/time-steward

Write games and simulations in Rust, using reactive programming for smoothness and replicability.

Primary LanguageRustMIT LicenseMIT

TimeSteward (under construction)

A game/simulation backend that automatically supports:

  • lockstep multiplayer with reliable synchronization
  • lag hiding
  • non-blocking autosaves*
  • parallel computation*
  • and other features.

The main catch is that you have to write the physics within the TimeSteward model. Any physics is possible to write using TimeSteward, but it may not be easy to convert an existing simulation to use it.

Short overview

TimeSteward has one core trick: It can change an event in the past, then cheaply update the present. It doesn't need to redo any computations that weren't dependent on that change.

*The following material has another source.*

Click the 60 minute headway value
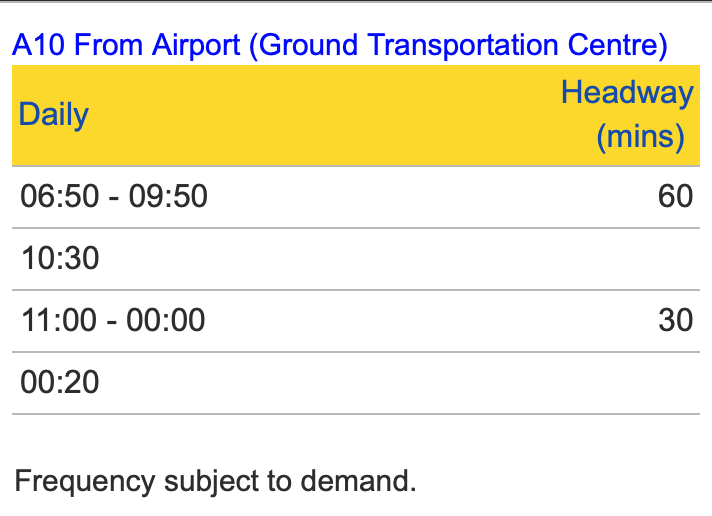The width and height of the screenshot is (712, 516). (x=675, y=197)
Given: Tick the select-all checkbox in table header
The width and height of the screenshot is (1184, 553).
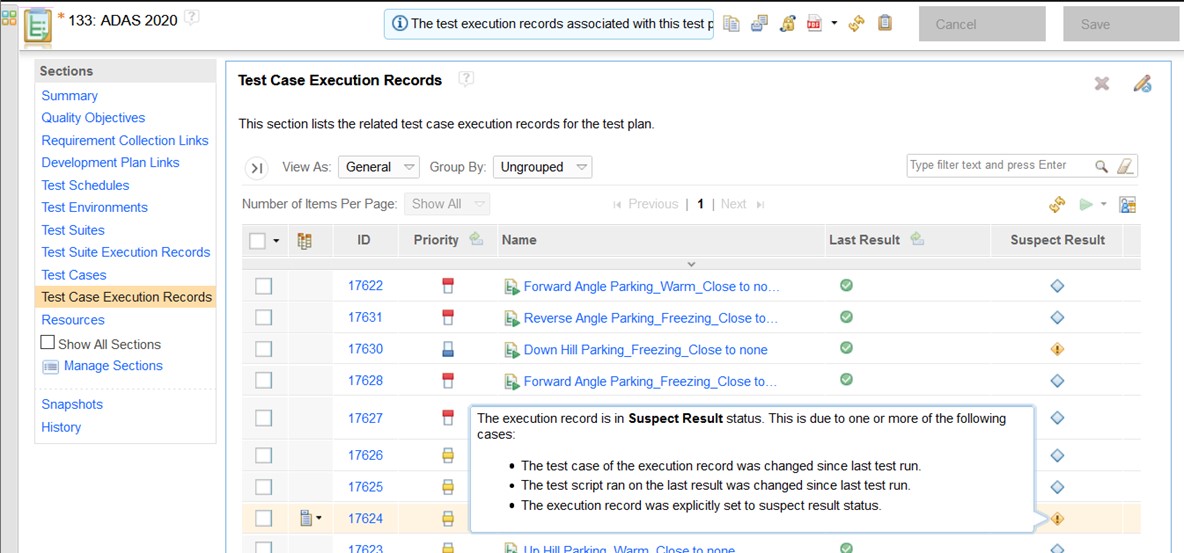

Every time any event occurs, the TimeSteward records what data that event examined and modified. Thus, it can maintain a dependency graph between events. Ideally, all events only access or modify data within a small neighborhood, and dependencies don't propagate very fast. If these conditions are met, making a change to the recent past is very cheap.

This naturally supports lockstep multiplayer. Each client simply runs the simulation in real-time, handling local inputs immediately. When it receives input from other clients, it inserts that input into history at the time the input was sent. Thus, all clients ultimately end up with the same input history.

Individual clients can also speculatively simulate into the future, which lets them smooth over moments when very costly computations occur for only a short time.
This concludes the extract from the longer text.